::: Record extracts

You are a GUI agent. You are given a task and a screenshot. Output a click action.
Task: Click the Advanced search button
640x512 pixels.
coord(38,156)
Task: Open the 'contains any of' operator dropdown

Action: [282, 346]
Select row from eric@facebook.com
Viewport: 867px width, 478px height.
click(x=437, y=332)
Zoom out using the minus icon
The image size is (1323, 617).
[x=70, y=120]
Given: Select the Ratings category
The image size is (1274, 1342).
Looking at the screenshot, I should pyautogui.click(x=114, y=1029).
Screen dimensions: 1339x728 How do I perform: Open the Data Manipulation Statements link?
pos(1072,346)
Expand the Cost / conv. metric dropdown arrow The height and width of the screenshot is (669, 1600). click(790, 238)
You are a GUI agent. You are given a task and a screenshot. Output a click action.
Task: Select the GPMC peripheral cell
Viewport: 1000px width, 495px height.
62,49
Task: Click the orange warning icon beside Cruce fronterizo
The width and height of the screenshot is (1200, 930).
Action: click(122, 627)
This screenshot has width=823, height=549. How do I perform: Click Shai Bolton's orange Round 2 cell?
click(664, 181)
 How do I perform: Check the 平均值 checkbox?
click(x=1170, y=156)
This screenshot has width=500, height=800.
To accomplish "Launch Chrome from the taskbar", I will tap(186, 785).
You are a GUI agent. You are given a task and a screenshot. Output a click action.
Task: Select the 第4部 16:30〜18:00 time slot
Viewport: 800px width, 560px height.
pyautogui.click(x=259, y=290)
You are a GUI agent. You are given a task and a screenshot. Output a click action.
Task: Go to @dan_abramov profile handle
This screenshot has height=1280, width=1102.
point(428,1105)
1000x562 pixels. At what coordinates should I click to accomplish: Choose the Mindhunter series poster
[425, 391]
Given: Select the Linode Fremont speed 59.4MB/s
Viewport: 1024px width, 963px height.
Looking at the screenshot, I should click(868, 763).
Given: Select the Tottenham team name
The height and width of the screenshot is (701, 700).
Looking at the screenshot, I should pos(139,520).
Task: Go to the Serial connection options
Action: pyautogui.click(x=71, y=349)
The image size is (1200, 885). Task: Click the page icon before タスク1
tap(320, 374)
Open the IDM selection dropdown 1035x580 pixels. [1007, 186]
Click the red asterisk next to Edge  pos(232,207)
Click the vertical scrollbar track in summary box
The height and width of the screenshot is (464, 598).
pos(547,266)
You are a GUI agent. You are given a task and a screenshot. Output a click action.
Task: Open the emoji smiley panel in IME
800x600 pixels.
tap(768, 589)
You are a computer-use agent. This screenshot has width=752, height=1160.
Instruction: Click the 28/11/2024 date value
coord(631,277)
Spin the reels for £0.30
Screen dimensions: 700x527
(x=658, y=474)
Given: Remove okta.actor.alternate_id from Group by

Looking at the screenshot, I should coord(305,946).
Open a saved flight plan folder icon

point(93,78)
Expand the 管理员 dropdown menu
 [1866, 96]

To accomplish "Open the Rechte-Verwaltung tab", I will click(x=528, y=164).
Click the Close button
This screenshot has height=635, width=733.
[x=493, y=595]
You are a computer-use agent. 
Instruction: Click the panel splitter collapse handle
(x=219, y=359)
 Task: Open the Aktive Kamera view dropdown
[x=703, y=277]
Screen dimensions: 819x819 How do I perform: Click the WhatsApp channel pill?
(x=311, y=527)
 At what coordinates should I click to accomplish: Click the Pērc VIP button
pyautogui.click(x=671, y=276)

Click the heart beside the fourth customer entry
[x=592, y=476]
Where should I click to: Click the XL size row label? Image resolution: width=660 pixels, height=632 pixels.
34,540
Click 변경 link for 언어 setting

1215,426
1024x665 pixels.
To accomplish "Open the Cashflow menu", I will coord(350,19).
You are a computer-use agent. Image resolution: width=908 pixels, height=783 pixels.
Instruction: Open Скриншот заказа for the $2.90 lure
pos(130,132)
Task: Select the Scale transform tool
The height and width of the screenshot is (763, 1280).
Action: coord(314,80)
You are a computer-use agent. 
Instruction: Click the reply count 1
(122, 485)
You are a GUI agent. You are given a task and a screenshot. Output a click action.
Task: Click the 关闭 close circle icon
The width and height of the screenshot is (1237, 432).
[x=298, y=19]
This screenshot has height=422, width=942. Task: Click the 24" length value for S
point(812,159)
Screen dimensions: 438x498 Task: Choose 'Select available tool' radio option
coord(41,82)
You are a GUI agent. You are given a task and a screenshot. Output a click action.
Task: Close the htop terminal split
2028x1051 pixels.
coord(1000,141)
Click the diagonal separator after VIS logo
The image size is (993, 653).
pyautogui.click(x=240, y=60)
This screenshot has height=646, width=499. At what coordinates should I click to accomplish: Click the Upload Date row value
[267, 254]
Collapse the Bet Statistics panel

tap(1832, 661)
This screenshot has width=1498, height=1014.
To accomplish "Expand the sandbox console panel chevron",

::::::

◆ Required work
I need every line of the material that includes "computer", so please copy them out.

◆ Response for this exercise
You are a computer-use agent. This screenshot has width=752, height=1160.
You are a computer-use agent. 
You are a computer-use agent. Image resolution: width=908 pixels, height=783 pixels.
You are a computer-use agent. 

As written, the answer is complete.